▶ EXTRACTED DATA
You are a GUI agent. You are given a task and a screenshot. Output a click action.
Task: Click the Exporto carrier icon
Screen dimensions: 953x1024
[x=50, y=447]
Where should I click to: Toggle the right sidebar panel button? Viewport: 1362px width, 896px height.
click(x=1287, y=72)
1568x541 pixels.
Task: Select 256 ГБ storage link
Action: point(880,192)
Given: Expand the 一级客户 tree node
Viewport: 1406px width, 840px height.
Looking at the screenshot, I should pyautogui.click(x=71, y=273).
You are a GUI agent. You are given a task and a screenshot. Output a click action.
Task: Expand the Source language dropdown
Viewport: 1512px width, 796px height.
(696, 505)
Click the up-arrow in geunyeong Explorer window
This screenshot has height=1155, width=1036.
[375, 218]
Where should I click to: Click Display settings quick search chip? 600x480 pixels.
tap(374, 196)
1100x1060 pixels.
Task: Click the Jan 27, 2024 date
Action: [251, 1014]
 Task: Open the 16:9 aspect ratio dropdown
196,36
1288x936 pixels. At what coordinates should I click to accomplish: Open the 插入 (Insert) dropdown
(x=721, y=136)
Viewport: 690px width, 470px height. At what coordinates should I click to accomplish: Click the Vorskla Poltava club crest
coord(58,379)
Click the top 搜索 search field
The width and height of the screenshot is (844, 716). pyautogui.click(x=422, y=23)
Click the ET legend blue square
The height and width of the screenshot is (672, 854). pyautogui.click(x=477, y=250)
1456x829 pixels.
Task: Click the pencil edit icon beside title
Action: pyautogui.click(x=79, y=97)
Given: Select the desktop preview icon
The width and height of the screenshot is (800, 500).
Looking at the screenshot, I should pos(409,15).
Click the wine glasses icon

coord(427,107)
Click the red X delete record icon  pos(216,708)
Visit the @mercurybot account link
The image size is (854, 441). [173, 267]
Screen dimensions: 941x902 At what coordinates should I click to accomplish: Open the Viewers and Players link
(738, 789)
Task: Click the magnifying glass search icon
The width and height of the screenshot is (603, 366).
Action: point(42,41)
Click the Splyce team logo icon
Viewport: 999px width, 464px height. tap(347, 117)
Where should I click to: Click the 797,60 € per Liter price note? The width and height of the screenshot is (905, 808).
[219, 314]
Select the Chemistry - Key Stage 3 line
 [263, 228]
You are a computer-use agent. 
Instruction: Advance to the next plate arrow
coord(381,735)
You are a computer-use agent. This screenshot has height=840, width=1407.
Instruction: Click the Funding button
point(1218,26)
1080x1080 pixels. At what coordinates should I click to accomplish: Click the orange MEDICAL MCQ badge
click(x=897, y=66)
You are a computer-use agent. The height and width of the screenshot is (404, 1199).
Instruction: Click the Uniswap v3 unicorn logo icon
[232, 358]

▶ THE PROBLEM
Rescale the material from its start through the line containing "[x=50, y=447]", both ends included. Reproduce every line, the requests too, but multiply only the coordinates in the answers by 1.45 and round them to whole numbers, rounding halves up.

▶ COMPLETED EXERCISE
You are a GUI agent. You are given a task and a screenshot. Output a click action.
Task: Click the Exporto carrier icon
Screen dimensions: 953x1024
[x=73, y=648]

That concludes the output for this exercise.